Berdasarkan data Badan Pusat Statistik (BPS), ekonomi Indonesia pada tahun 2019 tumbuh 5,02%. Dan pada tahun 2018, pertumbuhan ekonomi Indonesia dapat mencapai 5,17%.
"Artinya jika angka ini ingin dicapai menurut saya memang upaya ekstra ordinary perlu dilakukan permerintah di tahun depan. Apalagi kita tahu di tahun depan pemulihan ekonomi global akan dibayangi potensi terjadinya resesi di Amerika Serikat dan dampak turunan dari resesi ke negara-negara lain termasuk di dalamnya negara berkembang seperti Indonesia," kata Yusuf.
Sehingga ideal atau tidaknya, menurutnya tergantung dari upaya yang dilakukan pemerintah untuk mencapai target tersebut, misalnya dengan mendorong tren pertumbuhan investasi di industri manufaktur melanjutkan trend pertumbuhan positif yang dicapai pada tahun ini.
Dengan asumsi pertumbuhan investasi di sektor manufaktur dapat tumbuh tinggi, maka menurutnya pemerintah dapat mendorong pertumbuhan ekonomi di level yang juga relatif lebih tinggi. Namun, untuk mendorong investasi di sektor manufaktur tidaklah mudah karena pemerintah harus memastikan kebijakan perbaikan struktural ekonomi berjalan lancar di tahun depan.
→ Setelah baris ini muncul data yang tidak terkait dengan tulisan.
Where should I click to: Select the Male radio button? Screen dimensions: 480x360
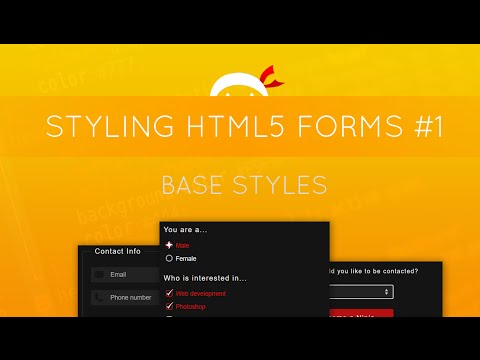(x=169, y=245)
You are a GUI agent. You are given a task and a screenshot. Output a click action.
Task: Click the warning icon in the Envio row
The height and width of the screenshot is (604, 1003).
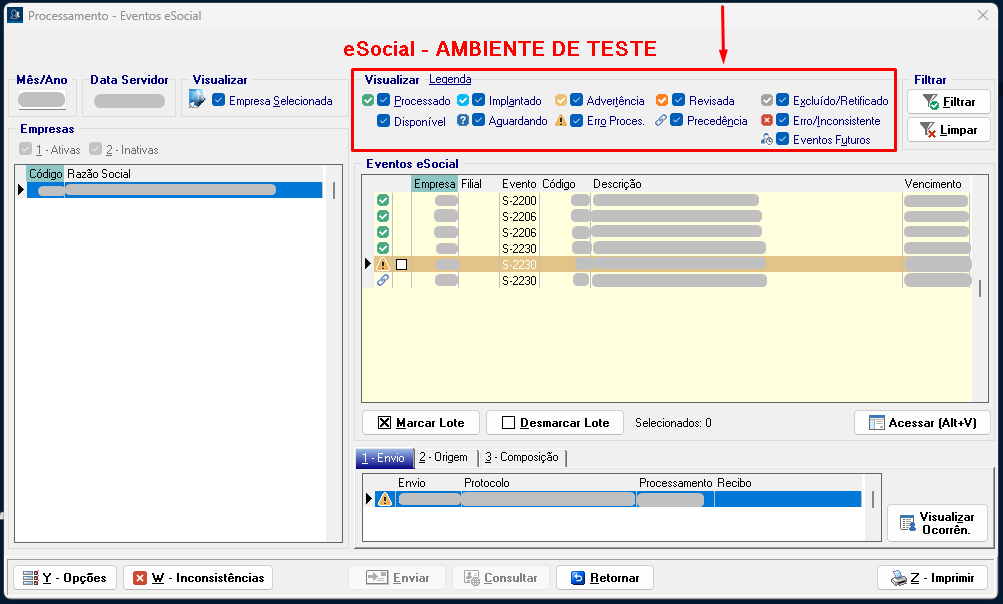(x=384, y=499)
Selain itu, upaya untuk mendorong daya beli masyarakat segala kelompok pendapatan juga akan mempengaruhi bagaimana pemerintah mencapai target pertumbuhan ekonomi di 2023.
Adapun menurutnya, salah satu upaya yang perlu dipertimbangkan adalah mengganggarkan bantuan sosial yang dianggarkan berdasarkan kebutuhan masing-masing daerah atau provinsi.
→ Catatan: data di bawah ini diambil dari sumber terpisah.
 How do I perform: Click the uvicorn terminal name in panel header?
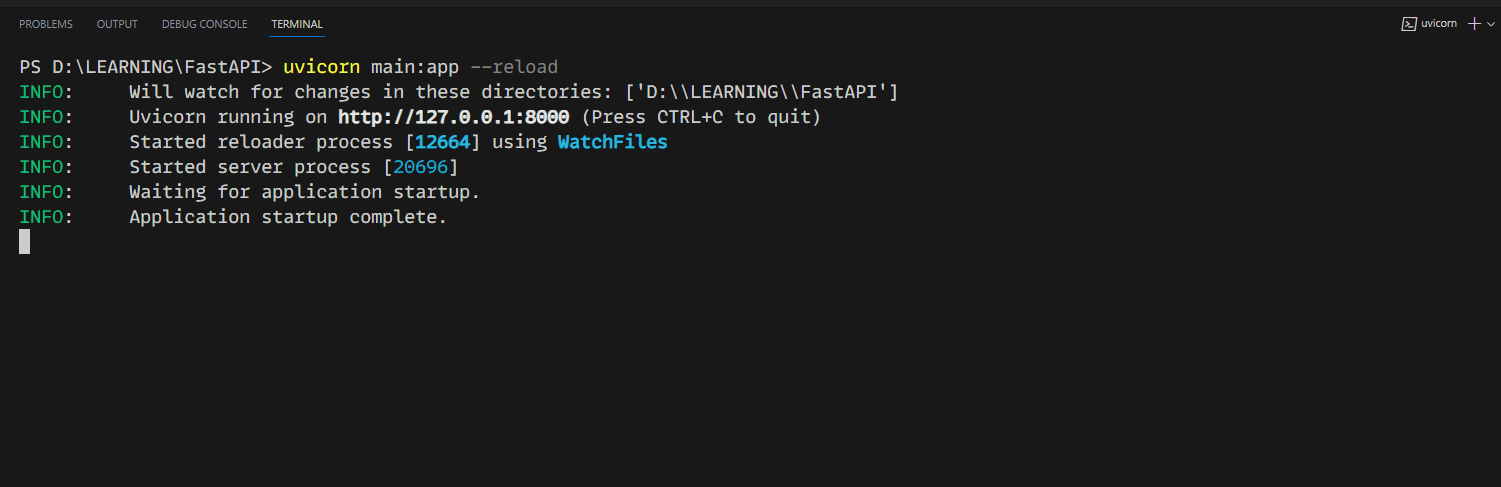click(1439, 24)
"Artinya, bantuan sosial perlu ditambah terutama kepada daerah-daerah yang mempunyai kantong-kantong tingkat kemiskinan dan tingkat pengangguran yang relatif lebih tinggi," tuturnya.
Begitu juga dengan Direktur Center of Economic and Law Studies (Celios) Bhima Yudhistira yang mengatakan bahwa pertumbuhan ekonomi 2023 yang telah disepakati masih overshoot alias optimistis. Dirinya memperkirakan pertumbuhan ekonomi pada 2023 berada pada rentang 4 hingga 4,5%.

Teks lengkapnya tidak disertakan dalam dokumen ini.